Last month, a controversy brewedover whether vehicles older 2007, or 2001, would be cleared to use E15, based on tests. The organization, Follow the Science, said the 50 percent increase in ethanol could damage catalytic converters in older vehicles, as well as engines of boats, motorcycles, ATVs, snowmobiles, chainsaws, lawnmowers, and other gas-powered lawn equipment.

In a statement today from the EPA, administrator Lisa P. Jackson made the decision after a review of the Department of Energy's (DOE's) extensive testing of E15's impact on engine durability and emissions.

"Thorough testing has now shown that E15 does not harm emissions control equipment in newer cars and light trucks," said EPA Administrator Lisa P. Jackson. "Wherever sound science and the law support steps to allow more homegrown fuels in America's vehicles, this administration takes those steps."

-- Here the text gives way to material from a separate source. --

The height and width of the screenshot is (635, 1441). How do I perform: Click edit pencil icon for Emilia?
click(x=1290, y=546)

According to a statement by the EPA, a decision on the use of E15 for 2001 to 2006 vehicles will be made after additional testing, which is expected to be completed in November.

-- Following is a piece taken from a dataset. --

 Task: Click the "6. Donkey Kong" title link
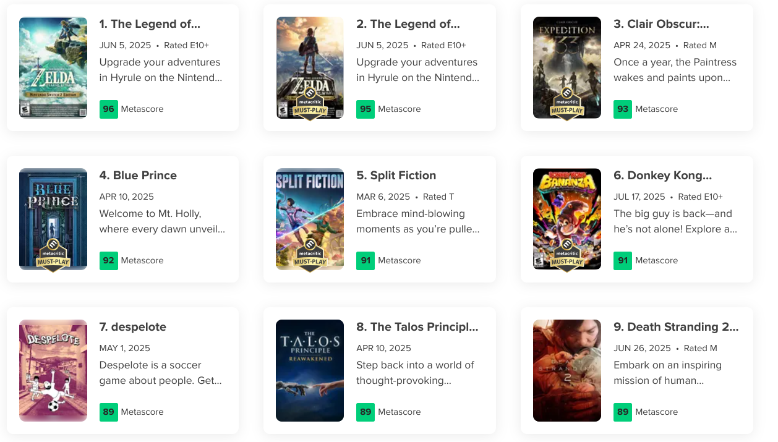pos(662,176)
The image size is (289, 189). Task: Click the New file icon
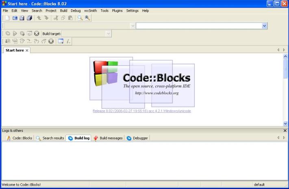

The Outdoor Power Equipment Institute (OPEI) today issued a warning regarding the use of E15 on gas-powered lawn equipment, generators and snow throwers.

To prevent any confusion at the gas pump, the EPA is proposing E15 labeling requirements, including a requirement that the fuel industry specify the ethanol content of gasoline sold to retailers. There would also be a quarterly survey of retail stations to help ensure their gas pumps are properly labeled.